Der vorliegende Band präsentiert nun die für den Druck bearbeiteten Beiträge der Tagung zum Thema des Widerstands im Nordosten vom Herbst 2019, die noch durch weitere Aufsätze ergänzt wurden. Die Ergebnisbände der beiden anderen Fachtagungen werden in dieser Reihe folgen.

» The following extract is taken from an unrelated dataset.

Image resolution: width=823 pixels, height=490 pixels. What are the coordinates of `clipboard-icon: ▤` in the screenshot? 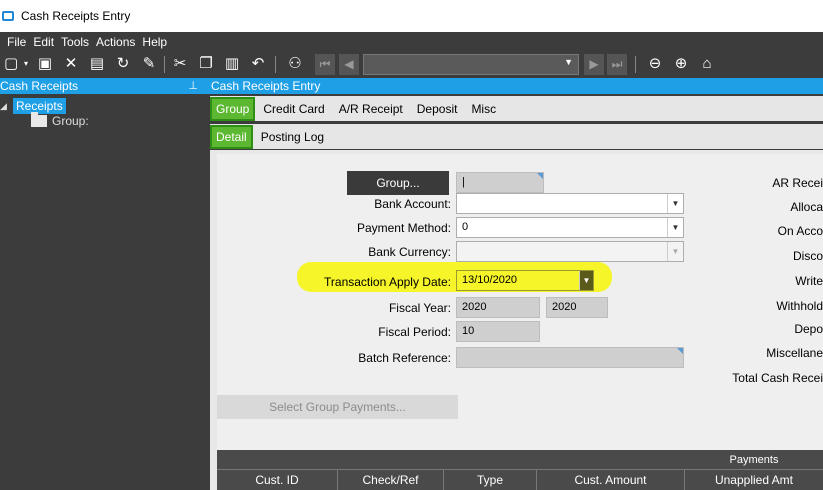 It's located at (97, 64).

Die Kulturstiftung der deutschen Vertriebenen dankt an dieser Stelle ausdrücklich dem Sächsischen Staatsministerium des Innern in Dresden – hier insbesondere Dr. Jens Baumann –, das die Drucklegung durch seine finanzielle Förderung ermöglicht hat, und ebenso Prof. Dr. Frank-Lothar Kroll, Chemnitz, der sich nicht nur allgemein um die redaktionelle Betreuung verdient gemacht und einen eigenen Beitrag beigesteuert, sondern auch den Beitrag des unerwartet 2020 verstorbenen Berliner Zeit- und Kirchenhistorikers Ulrich Hutter-Wolandt zum Kirchenkampf in Pommern vervollständigt hat.

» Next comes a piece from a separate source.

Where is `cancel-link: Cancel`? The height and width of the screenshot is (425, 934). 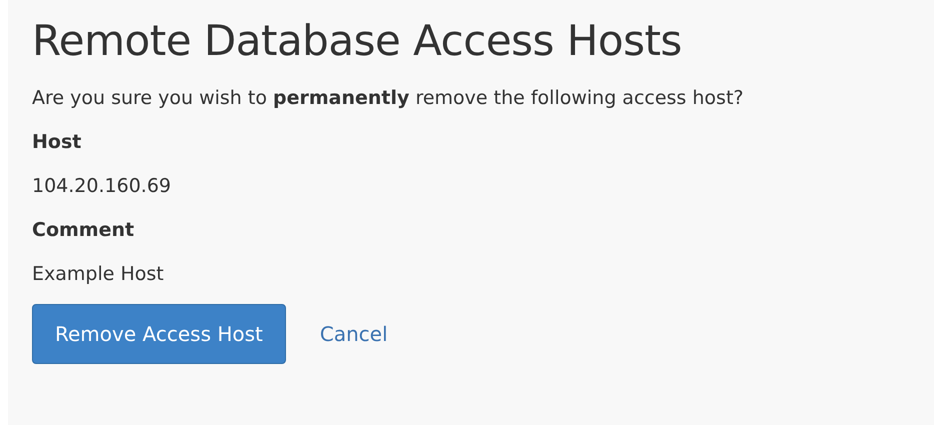
cancel-link: Cancel is located at coordinates (354, 334).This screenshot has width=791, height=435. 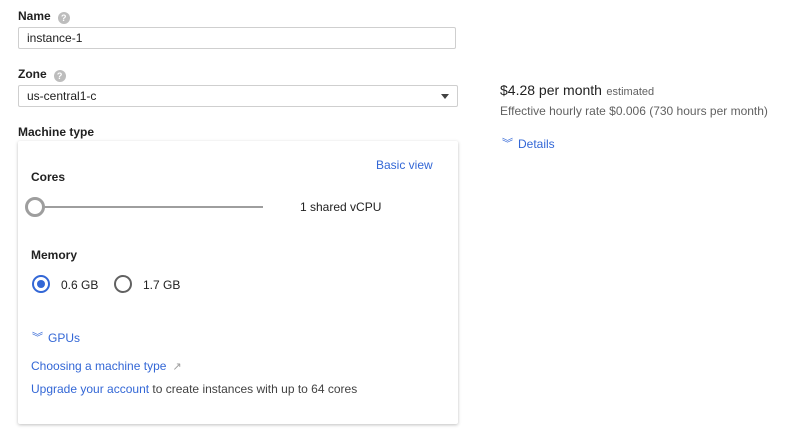 I want to click on caret-down-icon, so click(x=445, y=96).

Die Thematik des Widerstands gegen den Nationalsozialismus in den damaligen deutschen Ostprovinzen und in den angrenzenden Regionen Europas verstärkt ins Bewusstsein zu rücken und einen entsprechenden internationalen wissenschaftlichen Austausch zu befördern, war beziehungsweise ist Anliegen der Veranstaltungen und dieser Veröffentlichung, die damit der Verständigung der Deutschen und ihren Nachbarn im östlichen Europa dienen soll.